I've now had the backflush, descale & now the cleaner buttons flash in the space of 3 coffees :classic_laugh:


----------



## dutchy101 (Jun 12, 2020)

@ajohnI am wondering how often I should change the filter on my Bambino. I am only using Tesco's Ashbeck water in it. Do you think it is necessary to change filter every 3 months?


----------



## ajohn (Sep 23, 2017)

dutchy101 said:


> @ajohnI am wondering how often I should change the filter on my Bambino. I am only using Tesco's Ashbeck water in it. Do you think it is necessary to change filter every 3 months?


 Afraid I don't know. Not sure that Ashbeck's is suitable but think I have seen it mentioned as being suitable. If it is people have run some Sage machines with no filter at all but suspect that will only be on the DB and as all water has something dissolved in it no descaling at all is probably a bad idea.

These are from the DB manual with the new filter

• Set replacement date forward 2 months.• Install filter holder into water tank.• Insert water tank into the machine. Ensure the latch is locked into position.• Replacing the water filter after three months or 40L will reduce the need to descale the machine. The limitation of 40L is based on water hardness level 4. If you are in level 2 area, you can increase this to 60L

Machine will prompt you to set water hardness. Refer for test strip for your water hardness. Use the Arrow UP or Arrow DOWN keys to select water hardness 1-5. Press Menu to set.

This is from the Barista Pro - same water heating etc as the Bambino and I think the same is stated on the ordinary Barista now.

If your water hardness is either 4 or 5 when tested, we strongly recommend you change to an alternate water source.Filtered, bottled spring or mineral water will extend both the life of your built-in filter and descale intervals as well as superior taste. Please ensure to test the water hardness of the alternative water source you've chosen and input into the machine accordingly. Avoid using overly filtered water, like RO water unless some mineral content is being added back to the final water. Never use distilled water, or water with no or low mineral content as this will affect both the taste

Distilled can be rehardened as well. The usual pour over filters don't soften.

Main problem with this is that it refers to the test strip Sage supply with some of the machines. Those appear to be these

https://www.amazon.co.uk/Breville-BES980Xl-Barista-Express-BES920XL/dp/B06WD7CCT5

Aquadur are available on Amazon but tend to be more expensive. The image in the link could be used to relate their readings to other makes. If a pack is bought it's best to go for ones that are individually sealed.

My tap water looks to be a touch under 2 on this scale but some one that was around on here that worked for Seven Trent pointed out that it can vary as they may abstract water from various sources at times.

You could monitor how well the filter is doing with test strips by running some water off now and again and allowing it to fully cool.

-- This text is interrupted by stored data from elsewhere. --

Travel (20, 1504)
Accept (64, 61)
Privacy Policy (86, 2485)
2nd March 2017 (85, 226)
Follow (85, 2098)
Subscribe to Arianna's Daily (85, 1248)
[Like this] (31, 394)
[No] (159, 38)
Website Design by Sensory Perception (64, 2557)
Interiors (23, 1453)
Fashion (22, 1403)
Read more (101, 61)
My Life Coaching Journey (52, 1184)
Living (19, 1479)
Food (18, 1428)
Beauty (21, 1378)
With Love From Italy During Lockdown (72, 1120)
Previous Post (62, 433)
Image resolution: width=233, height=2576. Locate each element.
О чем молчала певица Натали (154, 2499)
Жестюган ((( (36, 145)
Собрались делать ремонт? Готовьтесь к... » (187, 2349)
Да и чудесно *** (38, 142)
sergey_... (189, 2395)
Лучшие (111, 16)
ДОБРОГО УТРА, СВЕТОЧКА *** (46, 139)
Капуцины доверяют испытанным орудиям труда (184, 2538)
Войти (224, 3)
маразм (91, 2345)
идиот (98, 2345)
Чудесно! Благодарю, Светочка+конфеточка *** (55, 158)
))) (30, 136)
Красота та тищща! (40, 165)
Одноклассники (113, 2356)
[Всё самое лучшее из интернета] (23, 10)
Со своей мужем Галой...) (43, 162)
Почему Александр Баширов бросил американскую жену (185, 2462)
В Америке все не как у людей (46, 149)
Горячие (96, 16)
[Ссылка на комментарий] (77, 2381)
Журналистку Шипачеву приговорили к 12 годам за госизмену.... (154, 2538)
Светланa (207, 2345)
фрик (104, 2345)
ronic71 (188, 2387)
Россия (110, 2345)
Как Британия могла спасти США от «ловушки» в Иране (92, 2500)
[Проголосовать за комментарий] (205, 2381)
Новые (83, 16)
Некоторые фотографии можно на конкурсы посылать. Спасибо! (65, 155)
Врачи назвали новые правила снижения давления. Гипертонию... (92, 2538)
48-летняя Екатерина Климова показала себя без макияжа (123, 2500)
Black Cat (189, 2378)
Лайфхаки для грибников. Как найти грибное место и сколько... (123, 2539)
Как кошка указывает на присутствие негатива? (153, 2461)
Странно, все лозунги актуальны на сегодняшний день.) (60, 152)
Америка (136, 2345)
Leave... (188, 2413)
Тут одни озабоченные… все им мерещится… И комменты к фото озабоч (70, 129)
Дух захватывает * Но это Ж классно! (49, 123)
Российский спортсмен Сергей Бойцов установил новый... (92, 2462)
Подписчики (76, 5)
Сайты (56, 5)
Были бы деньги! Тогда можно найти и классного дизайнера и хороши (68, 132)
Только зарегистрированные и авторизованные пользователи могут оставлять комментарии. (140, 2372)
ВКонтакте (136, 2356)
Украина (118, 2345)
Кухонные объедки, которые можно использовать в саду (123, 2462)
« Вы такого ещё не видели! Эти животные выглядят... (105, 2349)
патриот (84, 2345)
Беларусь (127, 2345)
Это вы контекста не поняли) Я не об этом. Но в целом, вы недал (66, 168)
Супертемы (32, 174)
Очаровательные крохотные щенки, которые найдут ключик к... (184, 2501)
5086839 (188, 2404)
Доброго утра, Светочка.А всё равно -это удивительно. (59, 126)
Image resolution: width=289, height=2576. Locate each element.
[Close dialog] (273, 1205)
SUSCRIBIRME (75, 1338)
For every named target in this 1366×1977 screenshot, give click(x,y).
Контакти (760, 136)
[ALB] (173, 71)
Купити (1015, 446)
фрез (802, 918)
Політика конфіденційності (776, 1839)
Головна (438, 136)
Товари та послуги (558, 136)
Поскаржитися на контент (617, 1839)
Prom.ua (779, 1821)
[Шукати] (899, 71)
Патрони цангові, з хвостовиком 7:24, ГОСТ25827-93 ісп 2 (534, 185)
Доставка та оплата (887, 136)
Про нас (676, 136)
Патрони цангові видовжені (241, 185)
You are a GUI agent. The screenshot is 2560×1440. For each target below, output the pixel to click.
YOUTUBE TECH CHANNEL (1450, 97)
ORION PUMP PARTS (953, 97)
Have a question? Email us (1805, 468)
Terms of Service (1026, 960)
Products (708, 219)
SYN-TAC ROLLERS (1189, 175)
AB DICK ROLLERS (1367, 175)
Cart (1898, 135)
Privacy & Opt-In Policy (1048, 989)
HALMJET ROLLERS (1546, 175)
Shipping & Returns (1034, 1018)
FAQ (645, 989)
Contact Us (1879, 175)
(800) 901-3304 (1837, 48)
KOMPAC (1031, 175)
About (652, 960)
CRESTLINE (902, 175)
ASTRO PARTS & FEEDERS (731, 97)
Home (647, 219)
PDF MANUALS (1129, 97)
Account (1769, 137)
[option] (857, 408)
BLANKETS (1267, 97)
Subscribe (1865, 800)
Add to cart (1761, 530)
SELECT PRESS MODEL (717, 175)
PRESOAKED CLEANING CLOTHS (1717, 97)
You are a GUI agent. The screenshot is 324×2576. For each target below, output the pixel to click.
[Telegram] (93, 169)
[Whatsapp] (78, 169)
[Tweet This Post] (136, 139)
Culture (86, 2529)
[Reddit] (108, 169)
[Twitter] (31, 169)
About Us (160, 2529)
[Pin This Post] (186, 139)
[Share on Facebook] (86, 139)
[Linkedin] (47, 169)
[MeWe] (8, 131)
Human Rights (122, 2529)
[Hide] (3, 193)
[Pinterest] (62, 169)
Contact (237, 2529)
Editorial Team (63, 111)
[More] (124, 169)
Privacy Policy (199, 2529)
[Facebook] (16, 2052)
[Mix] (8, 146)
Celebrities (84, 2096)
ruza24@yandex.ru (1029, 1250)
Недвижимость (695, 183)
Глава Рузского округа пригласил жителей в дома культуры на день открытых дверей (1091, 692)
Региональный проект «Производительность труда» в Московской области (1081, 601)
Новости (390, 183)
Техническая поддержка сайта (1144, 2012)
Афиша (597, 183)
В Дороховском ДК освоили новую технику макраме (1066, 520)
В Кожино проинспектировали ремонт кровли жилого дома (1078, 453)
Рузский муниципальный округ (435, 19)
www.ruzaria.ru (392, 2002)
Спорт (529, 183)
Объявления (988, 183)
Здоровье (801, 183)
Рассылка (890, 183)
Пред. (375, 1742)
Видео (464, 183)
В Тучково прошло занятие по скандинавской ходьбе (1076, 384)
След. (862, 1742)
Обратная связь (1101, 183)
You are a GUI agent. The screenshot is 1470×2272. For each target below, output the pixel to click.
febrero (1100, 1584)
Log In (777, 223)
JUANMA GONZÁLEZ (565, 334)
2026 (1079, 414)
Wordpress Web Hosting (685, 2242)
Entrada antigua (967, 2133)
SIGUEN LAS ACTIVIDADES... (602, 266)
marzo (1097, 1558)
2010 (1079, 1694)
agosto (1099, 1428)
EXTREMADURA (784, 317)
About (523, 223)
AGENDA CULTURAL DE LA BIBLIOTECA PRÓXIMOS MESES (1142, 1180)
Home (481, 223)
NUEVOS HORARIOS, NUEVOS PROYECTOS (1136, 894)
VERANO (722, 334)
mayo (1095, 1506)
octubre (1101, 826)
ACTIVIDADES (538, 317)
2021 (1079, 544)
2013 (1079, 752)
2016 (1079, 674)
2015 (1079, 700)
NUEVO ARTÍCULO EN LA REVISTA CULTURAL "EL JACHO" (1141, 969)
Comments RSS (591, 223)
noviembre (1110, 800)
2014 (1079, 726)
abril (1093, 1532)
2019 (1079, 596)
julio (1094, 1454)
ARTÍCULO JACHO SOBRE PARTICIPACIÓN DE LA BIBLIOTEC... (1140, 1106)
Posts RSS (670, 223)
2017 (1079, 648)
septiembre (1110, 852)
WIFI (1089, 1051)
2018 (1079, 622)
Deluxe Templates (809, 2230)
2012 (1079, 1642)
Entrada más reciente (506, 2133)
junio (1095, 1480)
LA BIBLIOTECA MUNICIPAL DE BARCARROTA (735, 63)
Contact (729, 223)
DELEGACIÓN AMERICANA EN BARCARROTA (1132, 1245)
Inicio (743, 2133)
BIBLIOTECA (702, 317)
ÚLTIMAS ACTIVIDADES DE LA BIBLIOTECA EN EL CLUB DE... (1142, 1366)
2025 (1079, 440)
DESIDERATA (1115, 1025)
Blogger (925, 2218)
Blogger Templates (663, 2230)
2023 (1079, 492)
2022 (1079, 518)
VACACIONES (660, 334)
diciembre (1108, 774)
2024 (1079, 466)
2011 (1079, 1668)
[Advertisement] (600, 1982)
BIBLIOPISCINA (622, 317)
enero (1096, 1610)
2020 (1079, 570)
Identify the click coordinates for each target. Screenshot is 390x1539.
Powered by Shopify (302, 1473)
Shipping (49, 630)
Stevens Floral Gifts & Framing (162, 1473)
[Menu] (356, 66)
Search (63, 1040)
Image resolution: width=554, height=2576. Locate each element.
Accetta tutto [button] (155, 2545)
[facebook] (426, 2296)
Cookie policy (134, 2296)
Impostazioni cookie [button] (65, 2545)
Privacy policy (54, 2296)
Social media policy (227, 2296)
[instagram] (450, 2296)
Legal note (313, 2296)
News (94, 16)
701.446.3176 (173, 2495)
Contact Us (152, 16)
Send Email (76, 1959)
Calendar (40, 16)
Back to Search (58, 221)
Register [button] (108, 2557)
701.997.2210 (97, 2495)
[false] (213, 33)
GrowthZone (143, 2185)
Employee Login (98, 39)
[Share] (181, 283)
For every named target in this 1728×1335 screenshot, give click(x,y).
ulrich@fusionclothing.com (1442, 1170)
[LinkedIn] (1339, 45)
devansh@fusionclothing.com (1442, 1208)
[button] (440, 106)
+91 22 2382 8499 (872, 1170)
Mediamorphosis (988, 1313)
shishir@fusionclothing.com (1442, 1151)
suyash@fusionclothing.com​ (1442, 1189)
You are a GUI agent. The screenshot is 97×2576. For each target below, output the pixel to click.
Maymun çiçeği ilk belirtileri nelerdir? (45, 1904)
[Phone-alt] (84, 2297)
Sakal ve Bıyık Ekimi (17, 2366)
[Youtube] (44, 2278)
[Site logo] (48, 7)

The filters wont remove all of it and they still say descale.


----------



## dutchy101 (Jun 12, 2020)

I live in London so tap water is going nowhere near my tank except for when I wash it. I have seen a few times on here people saying to use Ashbeck or Volvic water in machines, so hopefully I'm not killing it by trying to do the right thing lol - time will tell I guess. I did perform a descale a few weeks ago when I was prompted to do so by the machine. I used the Puly descaler. I might try to do it a little more often than when I am prompted but it might also be worth trying to get hold of some of those strips. Thanks for the detailed reply!


----------